From line 6 to 18, Hash1 is calculated from the CGA Parameters data structure (which includes the public key and the subnet prefix) and the relevant bits are compared to those of the CGA's interface identifier. In this case, this is done by setting the first three bits (Sec) and the seventh and eighth bit ("u" and "g" bits) of both Hash1 and the interface identifier to 0 on lines 11 and 14 for easy comparison.

After extracting Sec from the CGA's interface identifier, Hash2 is calculated and the first 16 times Sec bits of the hash are compared to 0 (lines 22 to 30). If all checks turn out well, then the public key has been verified to be bound to (i.e. to be valid for) that CGA.

==Security==
In order for an attacker to make a client believe it received a valid message from a certain CGA that isn't owned by the attacker, the attacker must find a hash collision for the relevant bits of Hash1 and Hash2 by performing a brute-force attack. If the attacker finds a set of CGA Parameters (including a public key for which the attacker knows the private key) that can be used to generate the same CGA as the target CGA, then the attacker can impersonate the host who actually owns the CGA without being detected (except perhaps when the client has contacted the host before and notices that the public key has changed but the CGA has not).

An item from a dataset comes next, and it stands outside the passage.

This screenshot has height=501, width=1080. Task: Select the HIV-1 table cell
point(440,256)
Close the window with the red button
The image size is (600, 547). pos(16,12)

Of the 64 bits of Hash1, only 59 are used in the interface identifier since 5 bits are being overwritten. For a CGA with Sec equal to 0, this means that the cost of finding a set of CGA Parameters that yield the desired 59 bits is approximately $O(2^{59})$ (in big O notation). A larger value of Sec, however, increases this cost by a factor of $2^{16\times Sec}$ to $O(2^{59+16\times Sec})$ because the first 16 times Sec bits of Hash2 then become relevant (i.e. it implements a hash extension by demanding those bits to be equal to 0). In the CGA generation process, the cost of generating an address is increased by the same factor depending on the value of Sec, but the cost of using and verifying a CGA remains constant.

Because Sec is not part of the CGA Parameters data structure but of the address itself, an attacker cannot use a Sec value smaller than that of the target address (like 0) in an attempt to skip (or scale down) the brute-force attack on Hash2. This would namely yield a different CGA from the target CGA since at least one of the three leftmost bits of the interface identifier would not match. If the target Sec value is written to the interface identifier anyway, then Hash2 will (almost certainly) be found to lack the required amount of leftmost 0-bits during the verification process.

During the CGA generation process, it is very unlikely that three address collisions occur. If a duplicate address would be detected for the third time, then this would most likely be due to a configuration or implementation error or a denial-of-service attack. For this reason, the number of valid values for collCount is limited to the range from 0 to 2. This parameter must be verified to be in this range during the CGA verification process in order to prevent an attacker from exploiting it and trying all different values without the need to perform another brute-force search for Hash2 each time a different value is tried.

By including the subnet prefix in the digest operation that results in Hash1, it can be prevented that an attacker is able to use a single pre-computed database to attack addresses with different subnet prefixes. A verifier can also be sure that the public key has been bound to this exact address and not possibly to an address with the same interface identifier but a different subnet prefix. Since the CGA specification prescribes to use the subnetPrefix from the CGA Parameters data structure for the digest operations, it must be verified that it matches the subnet prefix of the CGA during the CGA verification process.